Furthermore, to ensure that the designed derivatives are the viable drugs, the drug-likeness was predicted with vemurafenib as the reference. The SwissADME [36] online tool was used to predict the drug-likeness properties as presented in Table 4. The drug-likeness properties are the main criteria used in screening drug candidates at an initial stage of the drug discovery process. This method can be described as a means to correlate the physicochemical properties of a given compound with the bio-pharmaceutical aspect of it in a human body, particularly its influence in oral bioavailability [37].

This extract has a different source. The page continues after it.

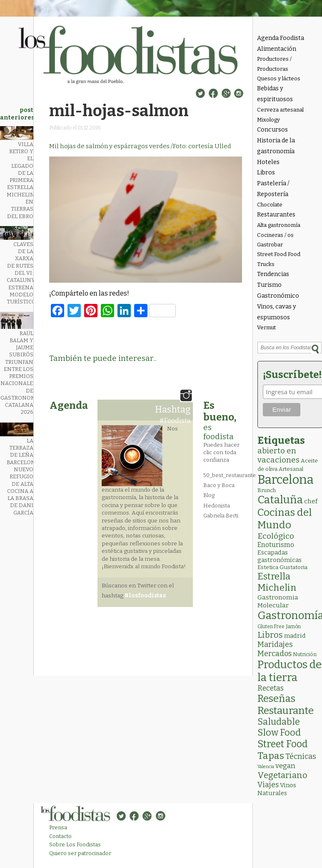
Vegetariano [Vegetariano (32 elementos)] (282, 775)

The initial thorough analysis of drug-likeness properties was performed by Lipinski’s rule [38], which argues that good absorption or permeation is more likely when: the molecular weight (MW) < 500, the number of hydrogen bond donors (HBDs) < 5 (counting the sum of all NH and OH groups) partition coefficient octanol/water Log P < 5, the number of hydrogen bond acceptors (HBAs) < 10 (counting all N and O atoms). As observed from Table 4, all the designed derivatives meet Lipinski’s rule successfully suggesting that these compounds theoretically have ideal oral bioavailability. These physicochemical parameters are associated with acceptable aqueous solubility and intestinal permeability that are the first steps in oral bioavailability.